Find each line below where the word "agent" occurs, and copy it.

→ Data shown:
<<<<
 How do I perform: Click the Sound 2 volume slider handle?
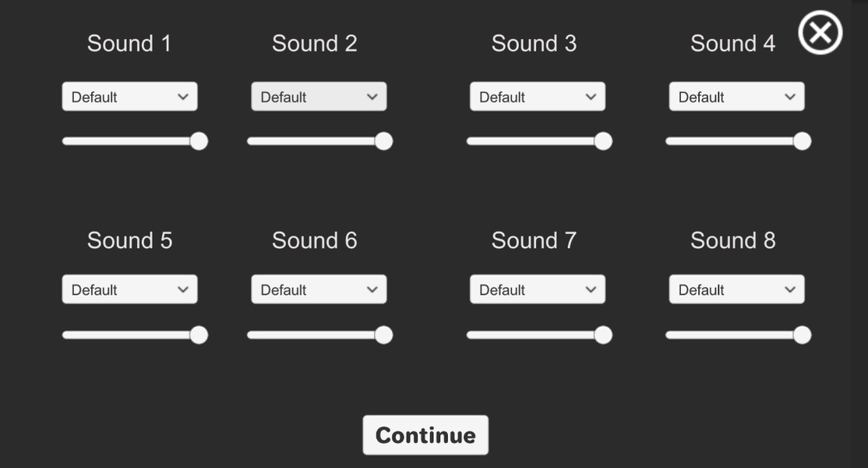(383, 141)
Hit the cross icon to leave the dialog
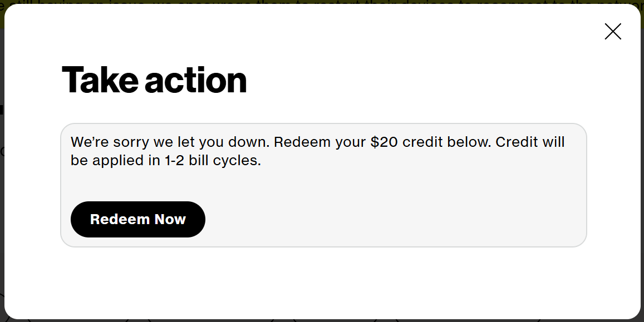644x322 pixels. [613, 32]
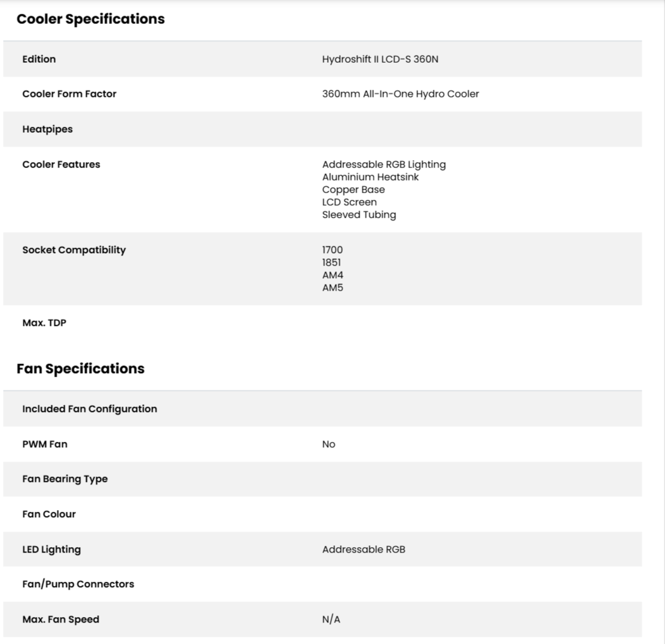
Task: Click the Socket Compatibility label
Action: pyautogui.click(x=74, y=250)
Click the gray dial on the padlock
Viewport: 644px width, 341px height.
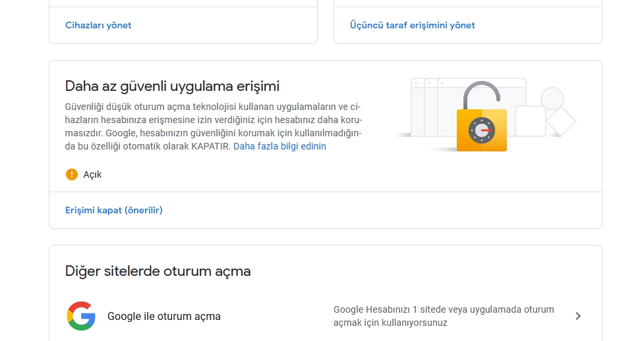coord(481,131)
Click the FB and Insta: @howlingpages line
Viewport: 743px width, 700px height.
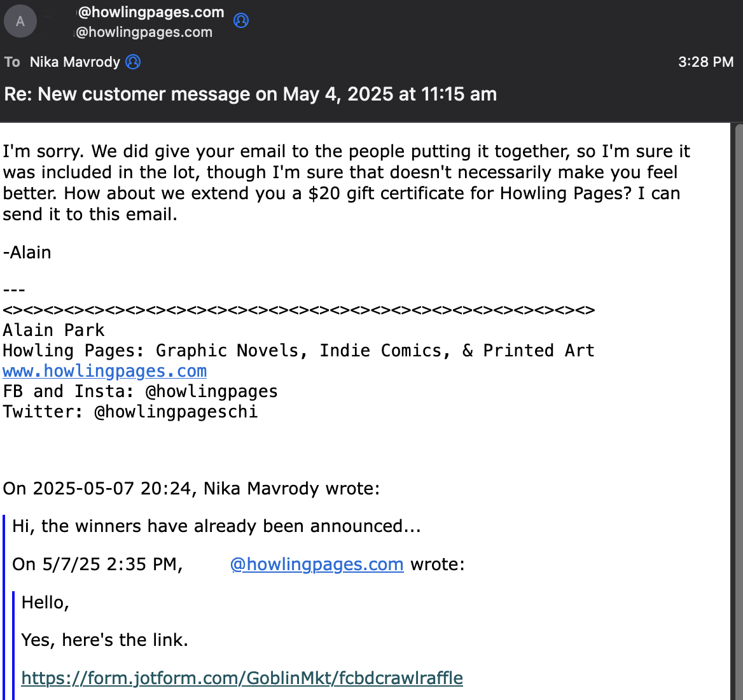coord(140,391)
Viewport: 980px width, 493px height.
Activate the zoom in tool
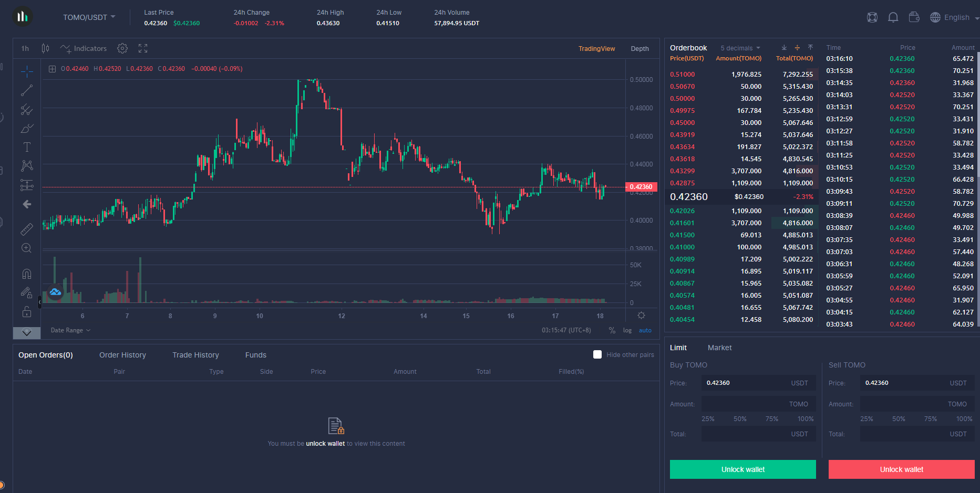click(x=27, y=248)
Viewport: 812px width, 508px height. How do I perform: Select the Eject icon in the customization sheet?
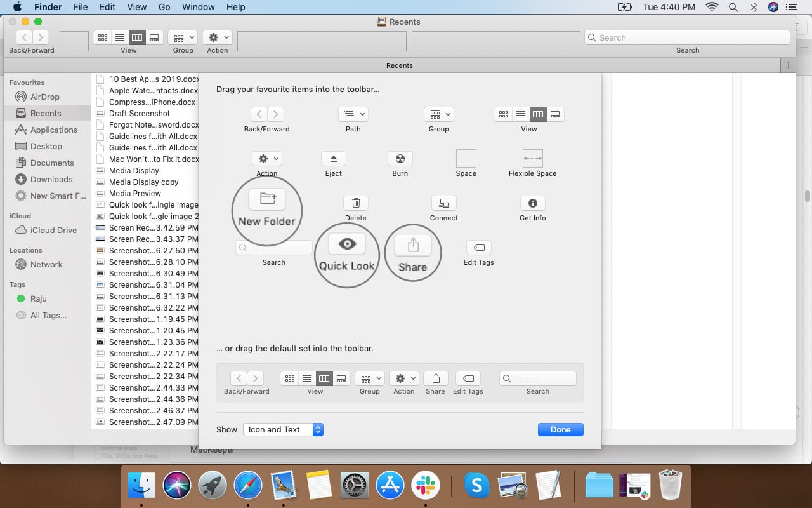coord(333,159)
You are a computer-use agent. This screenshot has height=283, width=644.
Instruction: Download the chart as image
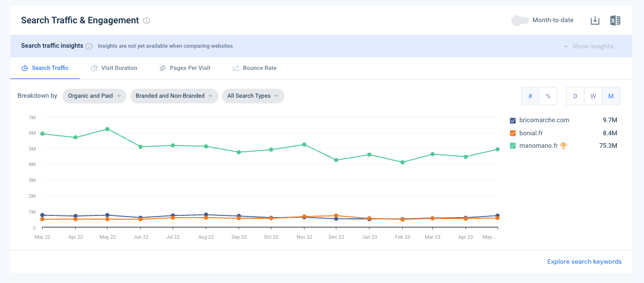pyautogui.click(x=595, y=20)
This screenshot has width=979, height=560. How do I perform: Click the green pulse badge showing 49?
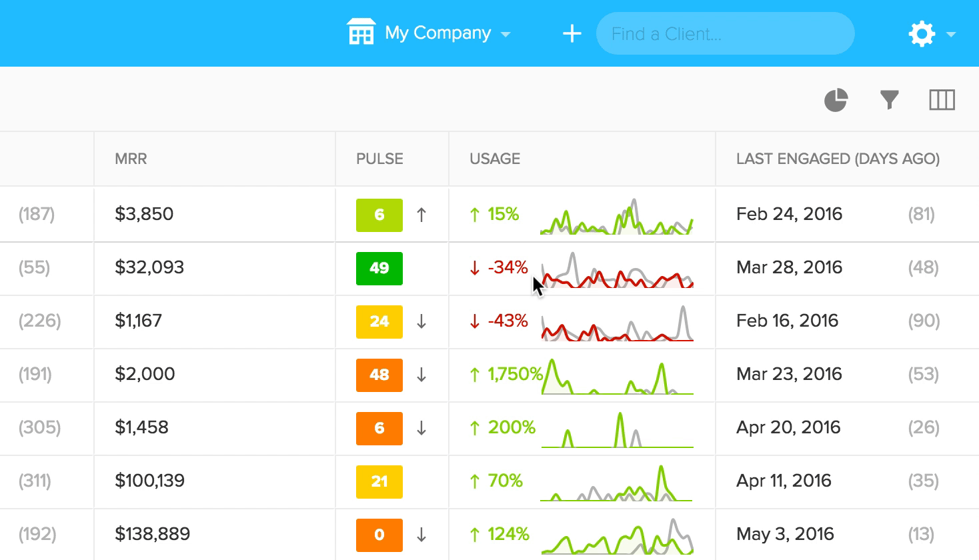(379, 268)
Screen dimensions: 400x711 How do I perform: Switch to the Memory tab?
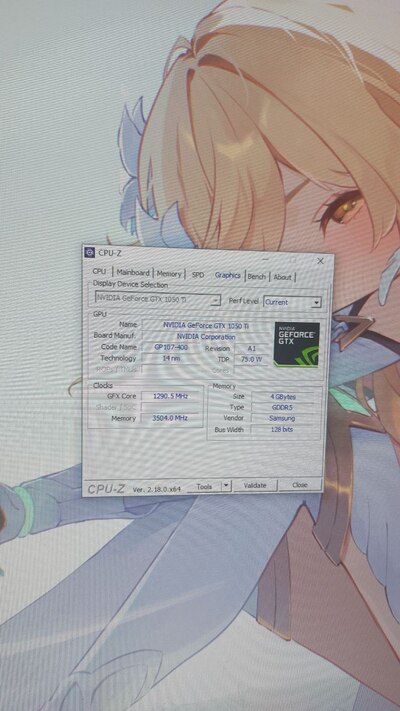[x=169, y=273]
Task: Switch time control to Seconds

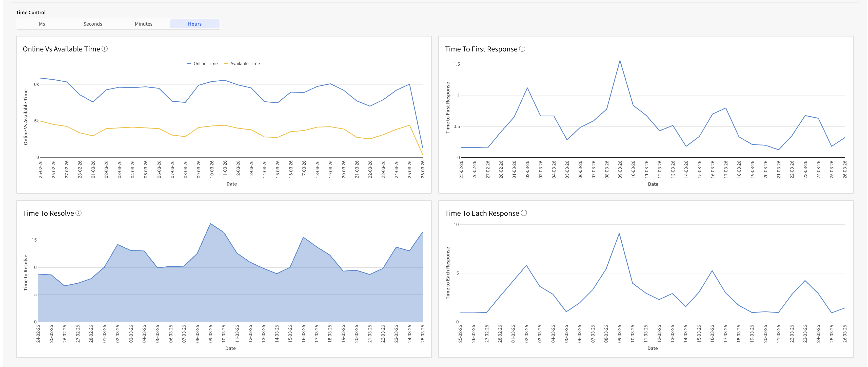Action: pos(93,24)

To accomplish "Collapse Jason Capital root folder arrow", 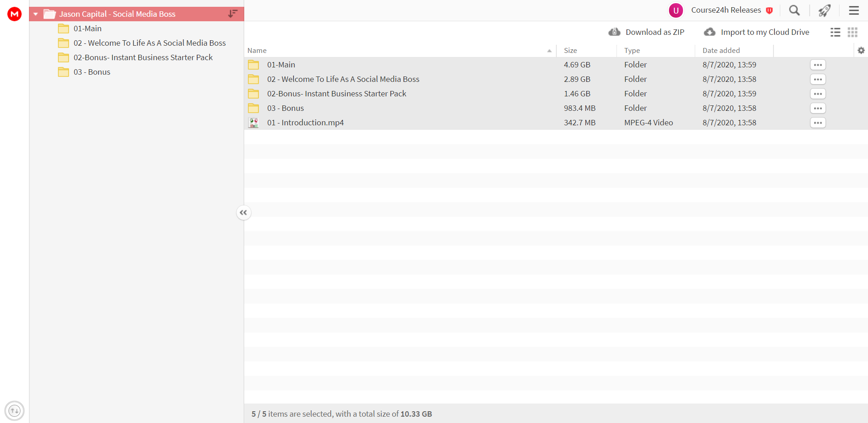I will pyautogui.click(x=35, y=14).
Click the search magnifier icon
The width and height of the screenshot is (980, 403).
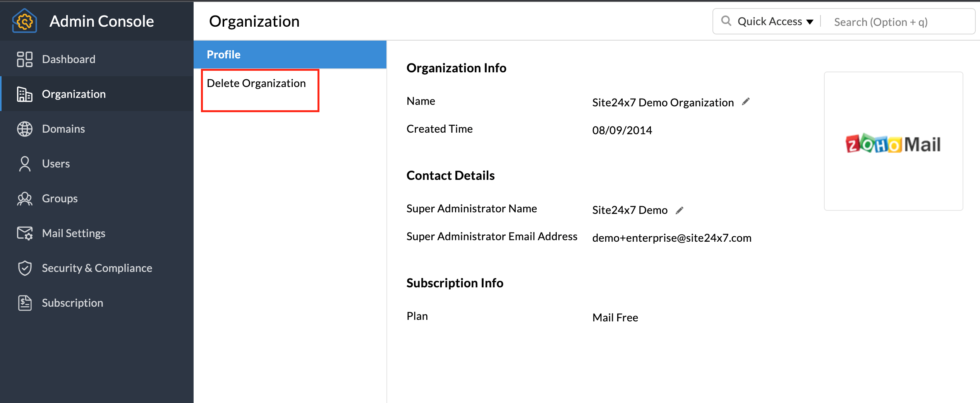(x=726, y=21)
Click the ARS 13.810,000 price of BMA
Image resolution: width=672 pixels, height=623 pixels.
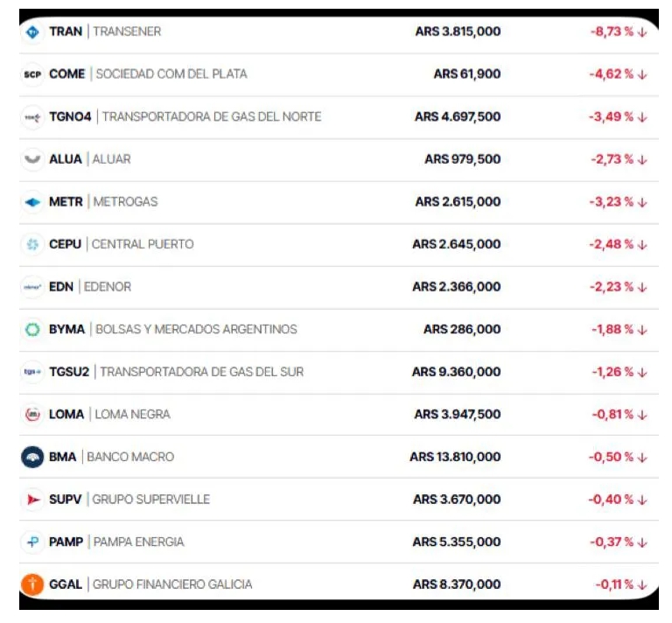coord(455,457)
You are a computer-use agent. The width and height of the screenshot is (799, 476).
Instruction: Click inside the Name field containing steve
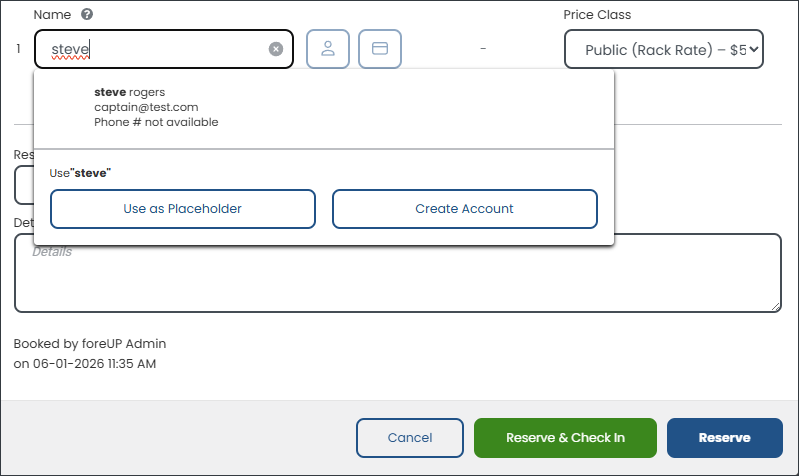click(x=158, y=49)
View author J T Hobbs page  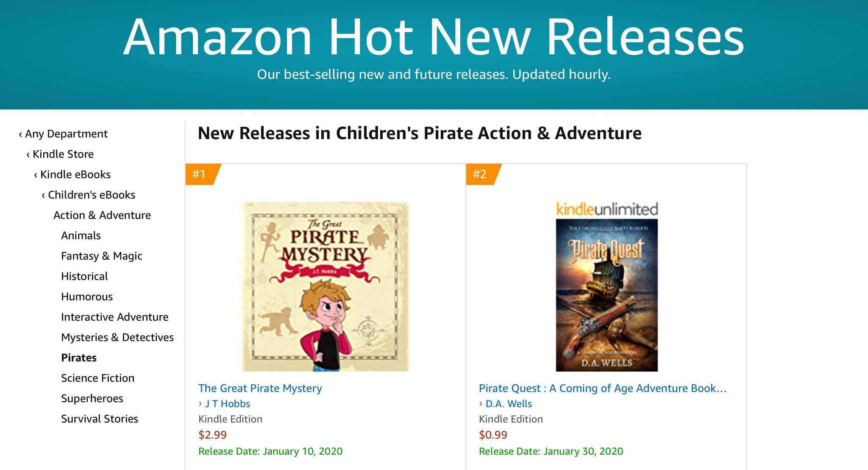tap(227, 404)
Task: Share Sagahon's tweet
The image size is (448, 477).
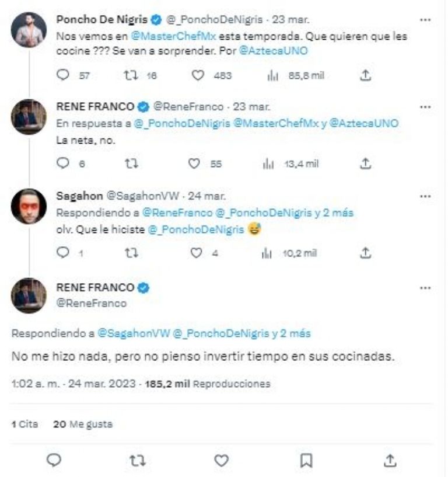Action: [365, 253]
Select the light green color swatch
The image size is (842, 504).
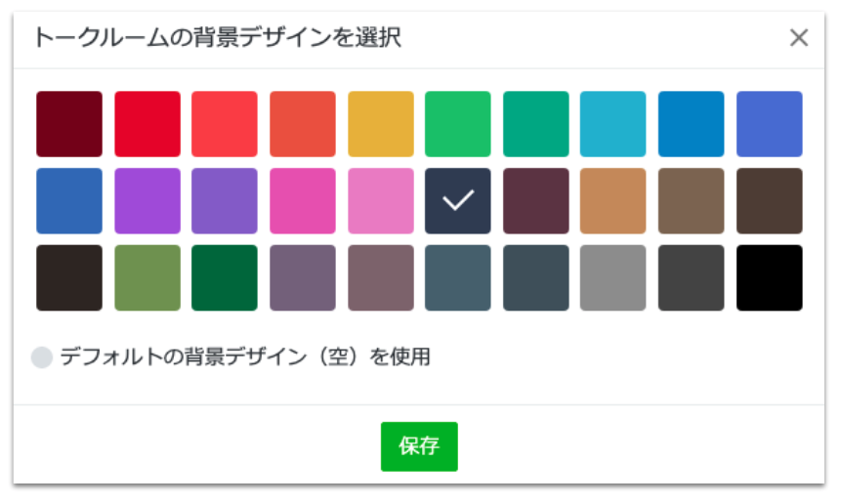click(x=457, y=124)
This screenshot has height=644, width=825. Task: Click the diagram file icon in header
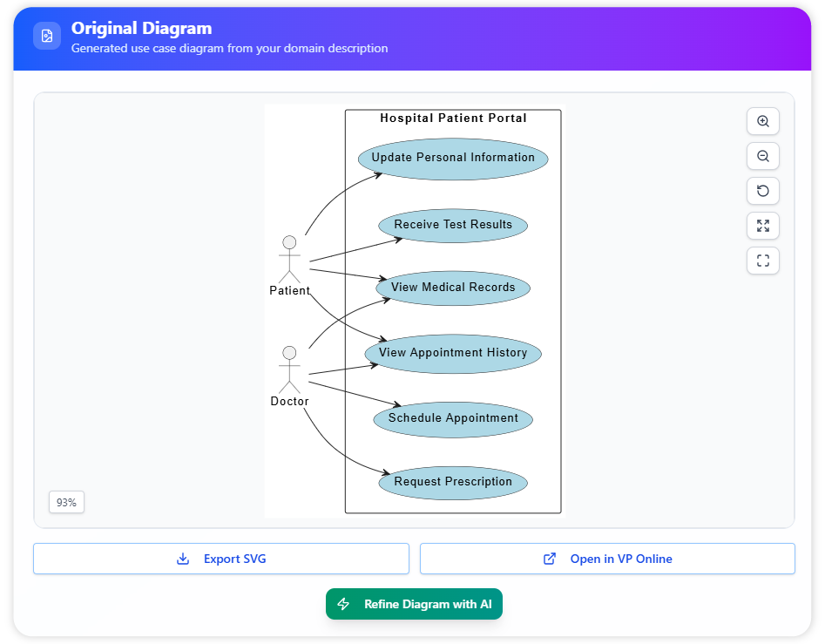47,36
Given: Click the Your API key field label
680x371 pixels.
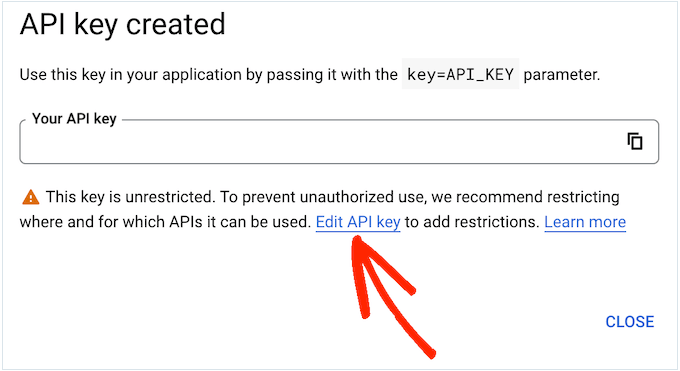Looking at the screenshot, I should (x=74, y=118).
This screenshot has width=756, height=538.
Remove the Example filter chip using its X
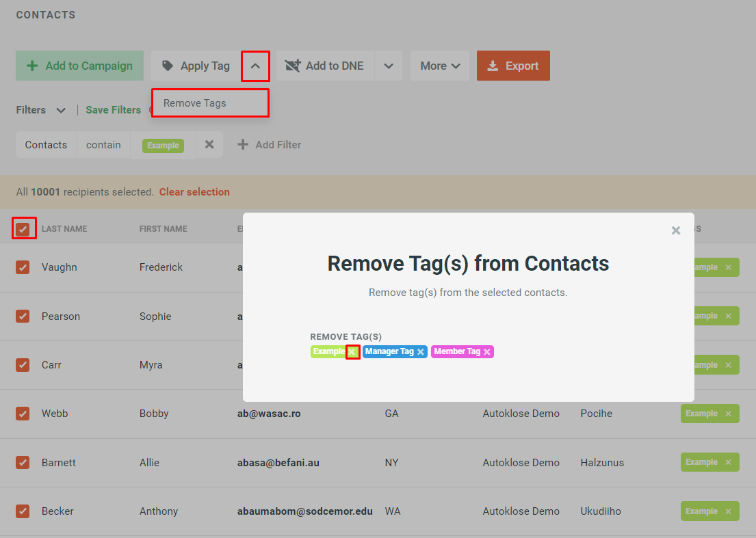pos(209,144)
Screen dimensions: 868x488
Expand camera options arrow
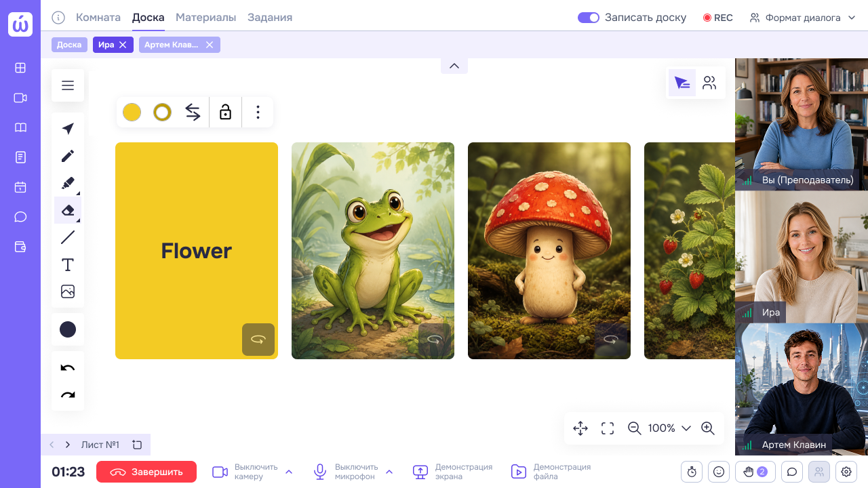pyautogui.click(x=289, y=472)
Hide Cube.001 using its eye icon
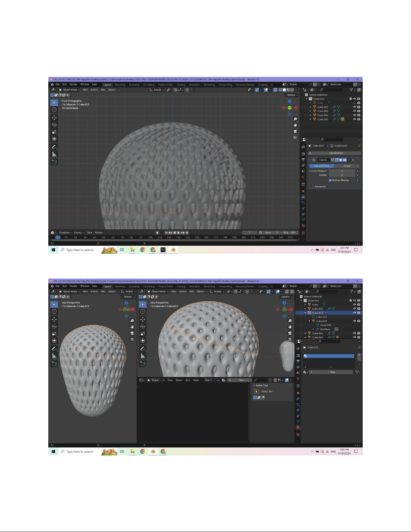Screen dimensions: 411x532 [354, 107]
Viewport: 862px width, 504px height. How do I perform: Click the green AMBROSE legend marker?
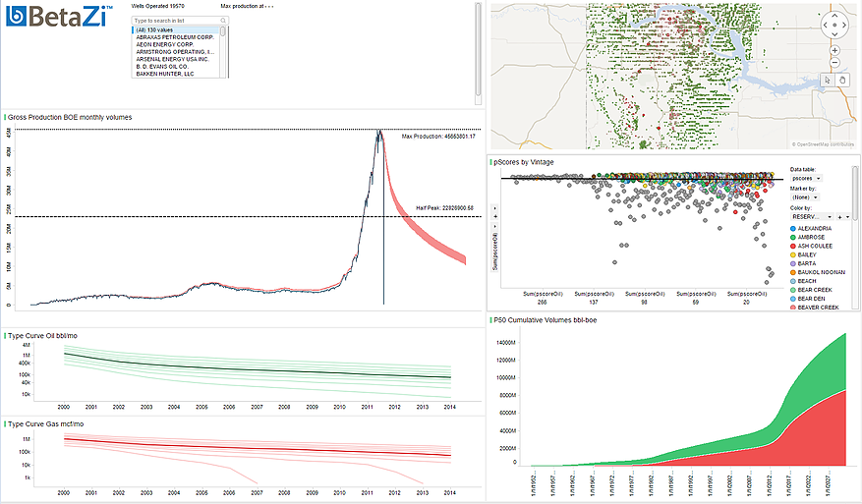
>>>>
→ Final answer:
You are a computer-use agent. This screenshot has height=283, width=644.
You are a computer-use agent. The width and height of the screenshot is (799, 476).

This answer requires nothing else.